Collected data entries:
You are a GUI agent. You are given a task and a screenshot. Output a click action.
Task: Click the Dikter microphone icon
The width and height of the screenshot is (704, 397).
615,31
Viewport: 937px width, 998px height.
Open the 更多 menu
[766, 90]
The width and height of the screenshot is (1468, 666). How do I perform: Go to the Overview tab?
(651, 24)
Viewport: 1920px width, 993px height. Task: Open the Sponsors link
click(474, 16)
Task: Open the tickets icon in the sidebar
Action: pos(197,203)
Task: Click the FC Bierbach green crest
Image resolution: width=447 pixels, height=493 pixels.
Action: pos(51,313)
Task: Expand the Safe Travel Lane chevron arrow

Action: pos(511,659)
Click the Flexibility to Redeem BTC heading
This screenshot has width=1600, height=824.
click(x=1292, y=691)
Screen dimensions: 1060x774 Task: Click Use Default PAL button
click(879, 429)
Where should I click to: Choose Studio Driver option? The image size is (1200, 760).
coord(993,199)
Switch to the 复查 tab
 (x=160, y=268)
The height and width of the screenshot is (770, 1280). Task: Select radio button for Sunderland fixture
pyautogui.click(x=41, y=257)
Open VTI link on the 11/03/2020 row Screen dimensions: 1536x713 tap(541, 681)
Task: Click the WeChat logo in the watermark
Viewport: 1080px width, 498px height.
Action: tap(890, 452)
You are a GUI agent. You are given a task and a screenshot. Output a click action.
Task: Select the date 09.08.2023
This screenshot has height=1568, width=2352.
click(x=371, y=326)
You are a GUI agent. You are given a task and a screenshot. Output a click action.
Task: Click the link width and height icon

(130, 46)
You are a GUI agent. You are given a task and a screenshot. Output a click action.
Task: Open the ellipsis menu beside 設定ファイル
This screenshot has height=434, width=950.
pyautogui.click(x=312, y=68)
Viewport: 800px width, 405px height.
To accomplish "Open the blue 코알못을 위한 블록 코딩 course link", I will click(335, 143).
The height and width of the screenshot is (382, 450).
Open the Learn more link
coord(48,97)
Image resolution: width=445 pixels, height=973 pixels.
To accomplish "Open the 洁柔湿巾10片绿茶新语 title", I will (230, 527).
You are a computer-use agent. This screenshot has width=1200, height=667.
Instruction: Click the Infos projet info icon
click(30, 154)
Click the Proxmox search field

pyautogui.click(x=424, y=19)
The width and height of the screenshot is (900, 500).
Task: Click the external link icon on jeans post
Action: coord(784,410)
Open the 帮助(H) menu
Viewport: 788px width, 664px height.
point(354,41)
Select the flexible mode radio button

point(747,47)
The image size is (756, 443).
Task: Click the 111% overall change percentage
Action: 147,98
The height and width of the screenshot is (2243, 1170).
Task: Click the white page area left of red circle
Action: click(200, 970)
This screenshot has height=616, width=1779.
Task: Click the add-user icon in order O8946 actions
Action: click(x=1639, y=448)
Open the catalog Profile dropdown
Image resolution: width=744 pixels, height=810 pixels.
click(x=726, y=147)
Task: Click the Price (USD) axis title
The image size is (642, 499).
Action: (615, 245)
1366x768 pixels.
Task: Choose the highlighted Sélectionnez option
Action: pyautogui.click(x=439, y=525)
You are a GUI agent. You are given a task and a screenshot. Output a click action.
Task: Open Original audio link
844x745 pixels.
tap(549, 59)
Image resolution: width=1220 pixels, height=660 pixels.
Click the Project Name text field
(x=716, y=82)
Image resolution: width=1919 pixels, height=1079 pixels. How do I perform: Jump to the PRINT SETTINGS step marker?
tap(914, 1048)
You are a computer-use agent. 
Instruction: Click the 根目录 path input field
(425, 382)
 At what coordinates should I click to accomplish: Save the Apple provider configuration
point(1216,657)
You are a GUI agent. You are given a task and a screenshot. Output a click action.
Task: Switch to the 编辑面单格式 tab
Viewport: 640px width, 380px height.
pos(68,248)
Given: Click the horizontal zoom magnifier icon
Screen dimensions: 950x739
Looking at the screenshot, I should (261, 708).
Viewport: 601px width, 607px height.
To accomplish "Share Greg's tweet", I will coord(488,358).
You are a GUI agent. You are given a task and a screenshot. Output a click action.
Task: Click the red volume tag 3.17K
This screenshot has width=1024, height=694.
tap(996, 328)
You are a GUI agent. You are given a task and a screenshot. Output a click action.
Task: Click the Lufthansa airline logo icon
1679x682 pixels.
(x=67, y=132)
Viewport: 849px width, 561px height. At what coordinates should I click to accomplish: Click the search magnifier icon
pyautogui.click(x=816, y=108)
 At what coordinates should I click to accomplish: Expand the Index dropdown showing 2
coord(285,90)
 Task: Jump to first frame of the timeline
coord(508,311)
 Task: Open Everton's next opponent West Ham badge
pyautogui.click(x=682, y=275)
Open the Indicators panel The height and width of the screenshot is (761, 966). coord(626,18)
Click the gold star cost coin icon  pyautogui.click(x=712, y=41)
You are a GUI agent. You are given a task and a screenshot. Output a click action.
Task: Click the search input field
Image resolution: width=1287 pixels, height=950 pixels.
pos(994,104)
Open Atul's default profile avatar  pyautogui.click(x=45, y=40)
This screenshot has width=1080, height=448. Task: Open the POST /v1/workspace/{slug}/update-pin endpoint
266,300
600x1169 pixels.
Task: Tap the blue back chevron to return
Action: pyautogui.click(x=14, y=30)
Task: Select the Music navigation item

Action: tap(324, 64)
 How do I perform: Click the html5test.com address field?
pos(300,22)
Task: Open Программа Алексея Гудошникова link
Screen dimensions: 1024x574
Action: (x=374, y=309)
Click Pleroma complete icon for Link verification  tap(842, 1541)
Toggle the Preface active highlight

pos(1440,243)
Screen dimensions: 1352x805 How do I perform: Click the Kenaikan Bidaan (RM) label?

**Exercise:**
Set down nothing but the lines from the one with "How do I perform: Click the html5test.com" through the end of the records, keeping each line exactly as written and including both ends.

**Written response:**
 How do I perform: Click the html5test.com address field?
pos(300,22)
Task: Open Программа Алексея Гудошникова link
Screen dimensions: 1024x574
Action: (x=374, y=309)
Click Pleroma complete icon for Link verification  tap(842, 1541)
Toggle the Preface active highlight

pos(1440,243)
Screen dimensions: 1352x805 How do I perform: Click the Kenaikan Bidaan (RM) label?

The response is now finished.